Anus jaune ensoleillé bâillant entre deux fesses vertes, urine s’écoulant le long d’un entonnoir relié à une bouche ouverte, ou encore anulingus aux tatouages multicolores. Chacune des images est composée de deux de ses tirages confrontés avec une déchirure qui se veut voyante. Il s’agit encore une fois d’abîmer la scène, de lui faire violence, et avec de tels corps ce serait dommage de se priver. Pour Léolo et pour beaucoup d’entre nous, vous l’aurez compris, un coup de fouet sur une délicieuse courbe en décuple le charme. Il y a 7 tirages pour chaque image, avec une déchirure qui ne sera jamais tout à fait la même ; votre coup de fouet à vous ; mais aussi une caresse puisque cette ligne blanche, crevasse de séparation, nous rappelant que nous ne sommes jamais totalement avec l’autre, que la complémentarité n’existe pas, cette cicatrice blanche frôle le plus souvent les contours des corps avec délicatesse, une affection souriante, et parfois les fait même s’absorber les uns les autres.
Quelques photographies enfin proviennent des séries hommages à des films, Fireworks de Kenneth Anger, et le premier film pornographique vu par Léolo Victor-Pujebet, à ses 14 ans, dont nous avons oublié le titre. Il a simplement pris en photo l’écran, a agrandi certaines parties du plan, en a quelque peu modifié la netteté, les couleurs et le contraste. Ces séries parlent du souvenir, de ce qui, dans la contemplation précoce de ces images là, a pu naître de fondamental pour Léolo. Un nouvel horizon, de découverte ou de reconnaissance.
Mais il ne s’agit pas que de ça. Il s’agit avant tout de souligner l’importance de l’héritage et de la transmission. Celle des luttes de nos aînés, de leur langage, de leurs expériences risquées, de leurs émotions cachées, et de l’esthétique de ces derniers inventée et développée décennie après décennie.
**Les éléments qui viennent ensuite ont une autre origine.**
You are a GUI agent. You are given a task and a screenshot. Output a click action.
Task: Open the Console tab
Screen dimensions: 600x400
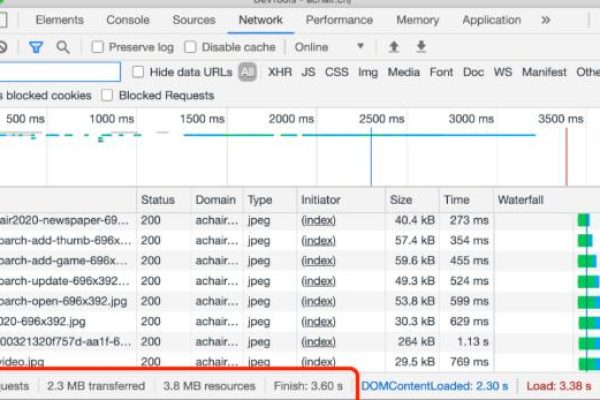(128, 20)
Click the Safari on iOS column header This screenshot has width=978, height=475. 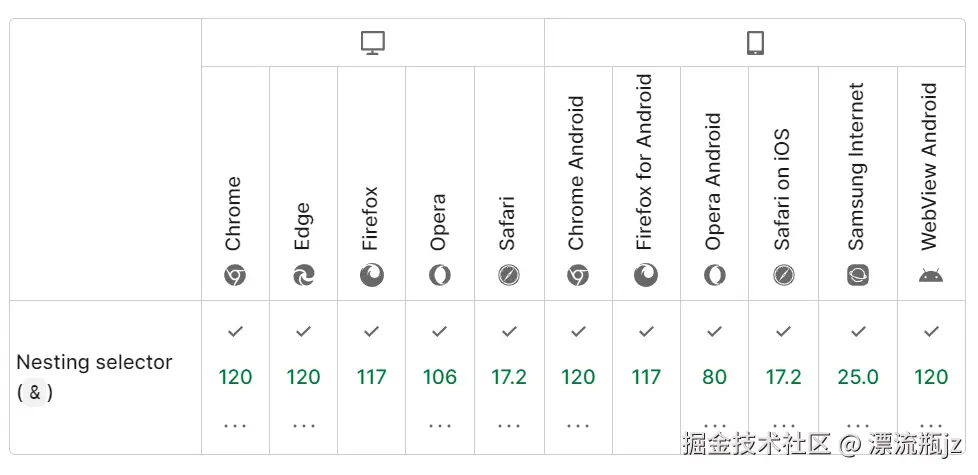point(783,190)
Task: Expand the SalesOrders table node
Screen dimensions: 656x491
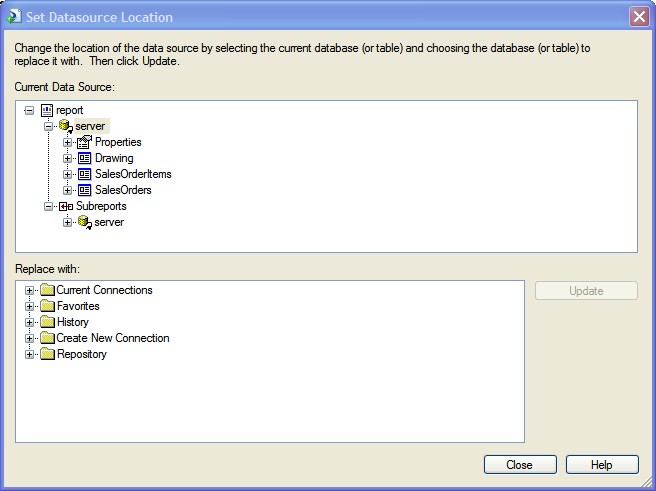Action: pos(68,190)
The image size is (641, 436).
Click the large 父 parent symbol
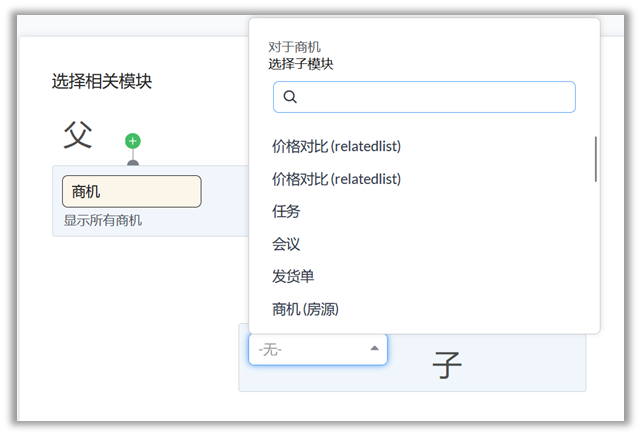[x=78, y=135]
En tant que réalisateur homosexuel, Léolo Victor-Pujebet préfère ne pas cacher ses références à ces images qui l’ont bouleversé, celles de Wilde et de Cocteau, d’Anger et de Warhol, auxquelles renvoient les couleurs pop de la série « Une idée du mâle ». Dans cette dernière, d’ailleurs, l’image se double régulièrement, comme si elle était encore en montage, comme si une autre allait s’ajouter, mouvoir encore la tradition underground queer. Nous pourrions d’ailleurs noter cette idée qu’a eue Léolo pour son exposition à Berlin : de proposer à chaque client, en plus de la photographie, une fellation. Ou l’art homosexuel comme transmission d’images, mais aussi de jeux ludiques, de désirs, de joies provocatrices aux antipodes des normes moralistes.